Mr. Jones is at pains to point out that Ms. Kawakubo has more wit and sense of fun than outsiders imagine, while Ms. Sozzani, recalling days hanging out with the designer in Tokyo, says: “She’s much easier than she looks. She has a lot of humor you don’t expect.”
Yet “intellectual” (translated in fashion terms as solemn and inscrutable) is the word most often associated with Ms. Kawakubo. It is used in spite of the popular success of her collection for the fast fashion chain H&M last year; it ignores rock ’n’ roll, plaid and punk on her runways; and it disregards her playful take on the bubble-gum pink “Kawaii” world of Japanese girls. (She dismisses it as not some deep culture but “just part of small movement of young girls taking the easy route and dressing like everyone else.”)
Ms.

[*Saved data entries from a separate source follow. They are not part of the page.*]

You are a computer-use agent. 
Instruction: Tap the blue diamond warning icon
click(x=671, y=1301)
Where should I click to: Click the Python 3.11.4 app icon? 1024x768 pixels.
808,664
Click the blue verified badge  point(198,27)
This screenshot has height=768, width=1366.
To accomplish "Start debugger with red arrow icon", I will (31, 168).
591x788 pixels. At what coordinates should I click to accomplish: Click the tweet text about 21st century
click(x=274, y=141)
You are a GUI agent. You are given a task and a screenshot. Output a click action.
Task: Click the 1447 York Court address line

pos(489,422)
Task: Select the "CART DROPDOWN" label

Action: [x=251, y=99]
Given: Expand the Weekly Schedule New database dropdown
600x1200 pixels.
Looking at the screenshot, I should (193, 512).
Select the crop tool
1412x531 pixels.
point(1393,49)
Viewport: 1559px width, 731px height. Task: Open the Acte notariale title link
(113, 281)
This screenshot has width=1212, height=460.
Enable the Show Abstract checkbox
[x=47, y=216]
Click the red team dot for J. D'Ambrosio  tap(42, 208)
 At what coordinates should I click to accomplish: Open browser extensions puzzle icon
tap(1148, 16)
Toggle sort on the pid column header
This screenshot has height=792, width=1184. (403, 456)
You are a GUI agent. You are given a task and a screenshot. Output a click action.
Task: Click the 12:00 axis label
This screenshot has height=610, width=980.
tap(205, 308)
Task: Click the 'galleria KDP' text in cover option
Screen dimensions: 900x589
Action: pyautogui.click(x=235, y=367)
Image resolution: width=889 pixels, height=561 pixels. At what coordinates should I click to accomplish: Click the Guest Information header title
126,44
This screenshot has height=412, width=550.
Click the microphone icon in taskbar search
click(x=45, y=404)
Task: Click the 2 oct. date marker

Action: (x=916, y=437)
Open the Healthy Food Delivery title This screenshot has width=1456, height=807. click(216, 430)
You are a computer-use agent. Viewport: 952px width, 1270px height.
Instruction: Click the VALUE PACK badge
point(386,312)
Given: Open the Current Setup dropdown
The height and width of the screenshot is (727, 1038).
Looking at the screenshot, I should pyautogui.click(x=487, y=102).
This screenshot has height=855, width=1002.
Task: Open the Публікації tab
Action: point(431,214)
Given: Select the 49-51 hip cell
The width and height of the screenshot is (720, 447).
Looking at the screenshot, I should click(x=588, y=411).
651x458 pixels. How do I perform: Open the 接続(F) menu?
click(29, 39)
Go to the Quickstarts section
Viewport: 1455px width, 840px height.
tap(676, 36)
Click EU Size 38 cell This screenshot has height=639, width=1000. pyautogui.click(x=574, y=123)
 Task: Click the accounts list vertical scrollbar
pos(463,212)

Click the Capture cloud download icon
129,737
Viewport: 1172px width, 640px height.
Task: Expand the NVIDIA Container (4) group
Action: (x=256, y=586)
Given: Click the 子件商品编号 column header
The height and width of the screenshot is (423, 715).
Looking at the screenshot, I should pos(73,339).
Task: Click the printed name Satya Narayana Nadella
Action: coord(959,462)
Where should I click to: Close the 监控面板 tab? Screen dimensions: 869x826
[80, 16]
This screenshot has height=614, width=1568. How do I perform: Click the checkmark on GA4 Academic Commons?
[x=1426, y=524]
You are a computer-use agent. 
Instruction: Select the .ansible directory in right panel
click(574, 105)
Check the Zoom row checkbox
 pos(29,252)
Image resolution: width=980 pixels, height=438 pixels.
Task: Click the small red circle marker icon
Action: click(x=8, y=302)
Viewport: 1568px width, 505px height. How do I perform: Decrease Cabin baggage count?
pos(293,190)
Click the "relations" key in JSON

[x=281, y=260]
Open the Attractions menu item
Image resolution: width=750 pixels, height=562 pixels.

Kawakubo describes her creative process as coming from the single word that is later transmitted by Mr. Joffe at her Paris shows, or occasionally stated with whisper-quiet solemnity by the designer backstage.
“I start every collection with one word,” Ms. Kawakubo says. “I can never remember where this one word came from. I never start a collection with some historical, social, cultural or any other concrete reference or memory. After I find the word, I then do not develop it in any logical way. I deliberately avoid any order to the thought process after finding the word and instead think about the opposite of the word, or something different to it, or behind it.”
But instinct and feeling still play a large part.
“The technique is intellectual because I am using my brain, but the result is shaped through instinct and emotion,” Ms. Kawakubo says.
Emotion is the element that fuels the designer’s work, so that her early, deliberately-distressed fabrics exuded a desolate beauty and the faded formality of men’s tailoring tremored to the title of “Lost Englishman.” Even the current autumn 2009 collection expressed a raw emotion of love and loss in blankets and veils. And at Dover Street, colorful straw bags from Ghana, Morocco, Sicily or Thailand each contain a crumpled picture of the person who wove it.
Although “feeling” has also been intrinsic to the work of avant-garde peers like Martin Margiela or Yohji Yamamoto, nowhere has there been such a sense of emotional struggle as in Comme’s “Lumps and Bumps” collection of 1997. Those disturbing, tumor-like paddings later shaped the costumes of a modern dance production of Merce Cunningham.
Many accepted truisms of modern fashion, such as collaborations with artists, were jump-started by Comme’s recognition of a Japanese floral artist or an early fashion partnership with the American contemporary artist Richard Prince. But the most impressive feature of Ms. Kawakubo’s work is that it has remained relevant to fashion right through the era of feminism, flash, girly glamour and celebrity culture.
What is the designer’s secret? Maybe it is the curiosity and cultural awareness that are the essence of creativity.
“What is important to me is information (in the journalistic sense of relating news),” Ms. Kawakubo says. “Through my collections, other product projects and through my graphic work, or by collaborating with artists and photographers, I like to tell a story. Without news, nothing is alive. The final result of everything must say something. Information deepens the work.
“So, if anything, I am maybe more of a journalist than an artist!”